Asian markets this week saw a continuity of the tumult caused by Friday's shock leave vote in Britain's referendum on its continued membership of the European Union.
Most stock markets in the region opened significantly lower, while the British pound continued to depreciate in value against other major currencies.
Apart from Japan's Nikkei, which saw an early gain of more than 1 percent when markets opened for their first day of trading yesterday, Asian exchanges registered early losses of between 1 percent and 2 percent as investors acted on what is expected to be a period of uncertainty caused by the result.
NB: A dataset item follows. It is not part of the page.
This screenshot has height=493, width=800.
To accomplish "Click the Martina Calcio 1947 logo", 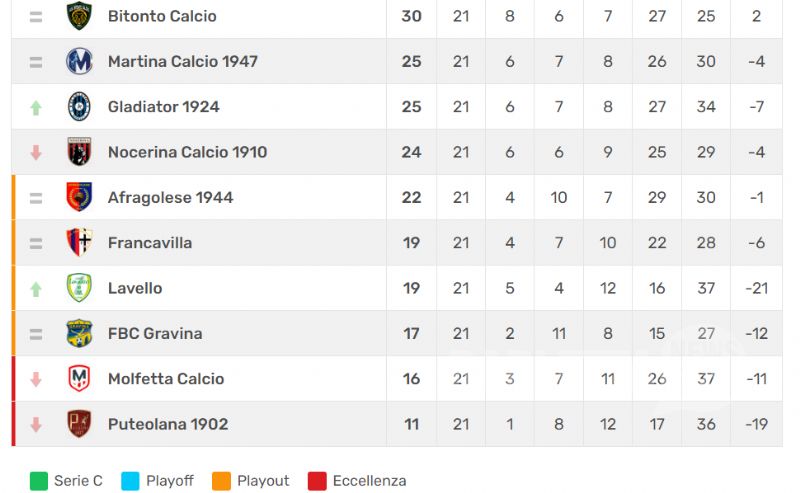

While early trading today has seen some of the losses recovered, Asian equities remain sensitive. Sterling, which has dropped meaningfully since the vote, was valued at $1.33 and €1.21 at the time of writing.
Asian private property professionals, however, have sounded a more sanguine note in response to Friday's result.
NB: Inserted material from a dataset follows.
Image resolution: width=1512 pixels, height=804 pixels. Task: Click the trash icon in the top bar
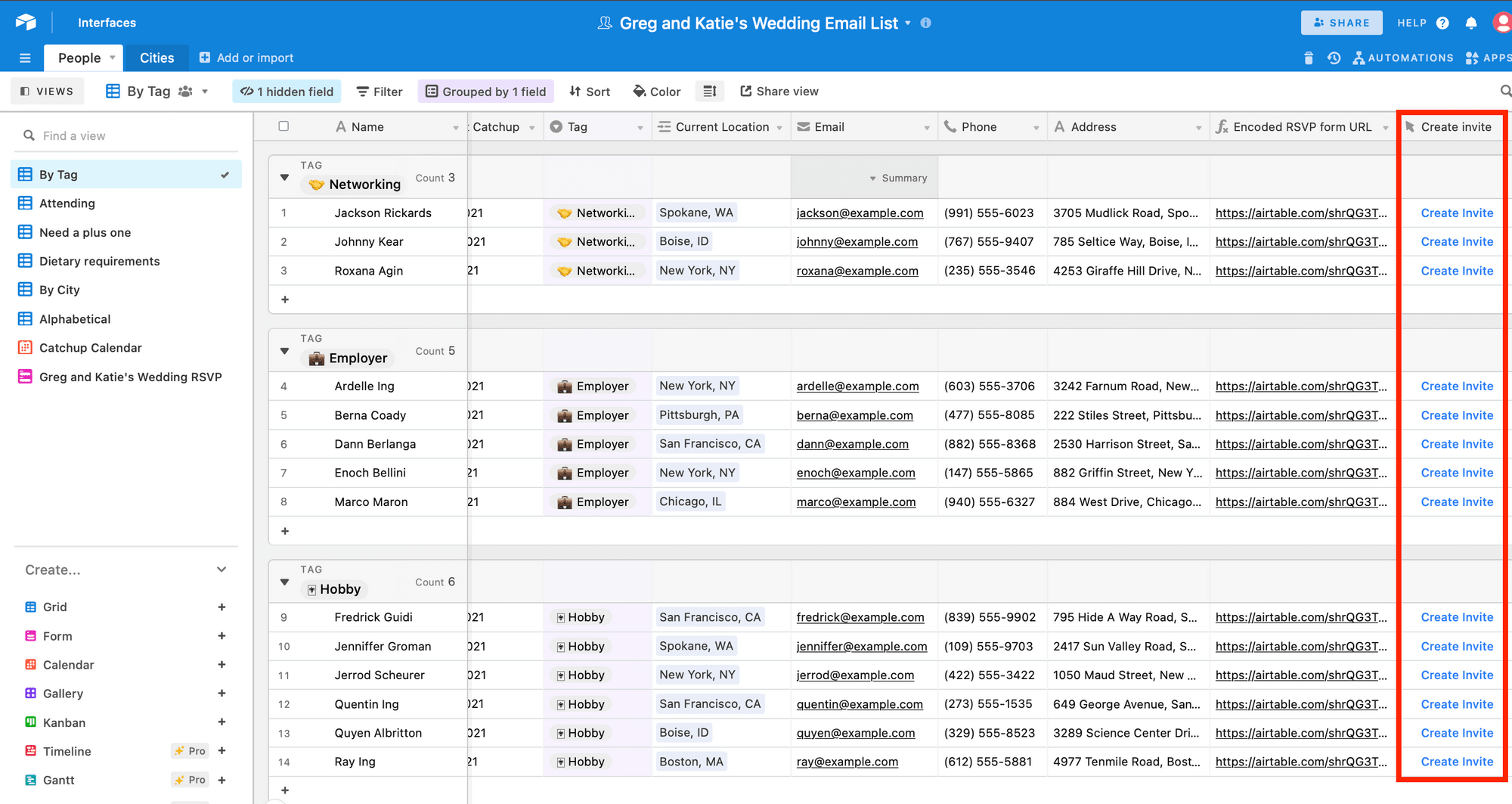[x=1309, y=58]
In a note to investors from Gaw Capital Partners, the Hong Kong-based private equity real estate firm, the firm said it expected markets to “over-compensate” and that would lead to volatility, particularly in liquid markets.
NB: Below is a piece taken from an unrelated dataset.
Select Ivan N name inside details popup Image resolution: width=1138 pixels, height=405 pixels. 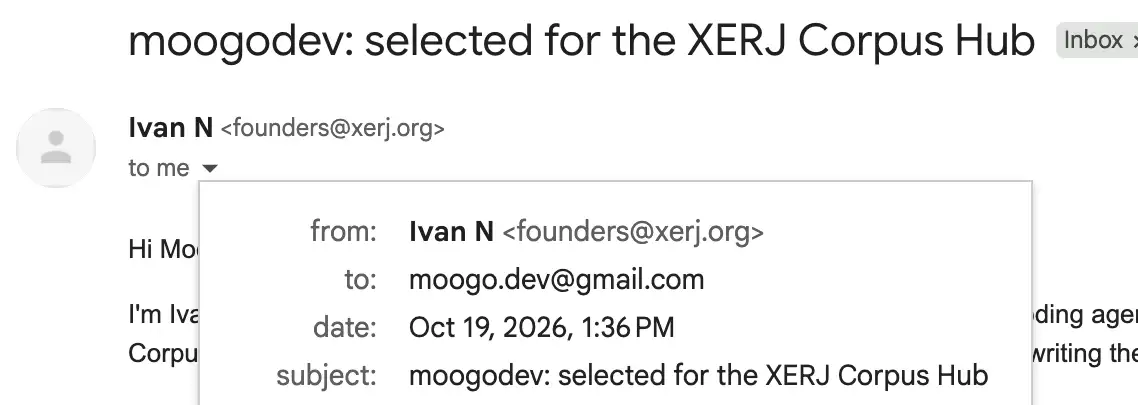point(451,232)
But the firm added markets should revert to a more realistic level over the next week as “rational minds prevail”. In the meantime, Gaw Capital pointed to the two-year process that is expected to ensue as the British government negotiates with the EU on the terms of its disengagement as a period when meaningful economic changes are unlikely.
“There are multiple options as the UK can remain part of the European Economic Cooperation, or negotiate bilateral accords,” the firm said in the note.
The firm, which has a sizeable exposure to London via a series of separate account mandates with Korean pension funds and Chinese insurance companies, added: “The UK will still be the financial capital and insurance capital to the world and is not likely to be replaced by Frankfurt or Paris in the near future or ever.”
Meanwhile, Andrew Moore, chief executive officer of Pamfleet, a Hong Kong and Singapore-focused private equity real estate firm, predicted there would be little direct fallout for Asian investment strategies, although capital raising for them might become challenging in the short term.
He said: “The only positive to come out of this for investment in Asia is that interest rates will almost certainly remain lower than they would have if things went the other way. I cannot see anything else good for investment in Asia. There are, of course, bad outcomes, chief of which is the uncertainty.”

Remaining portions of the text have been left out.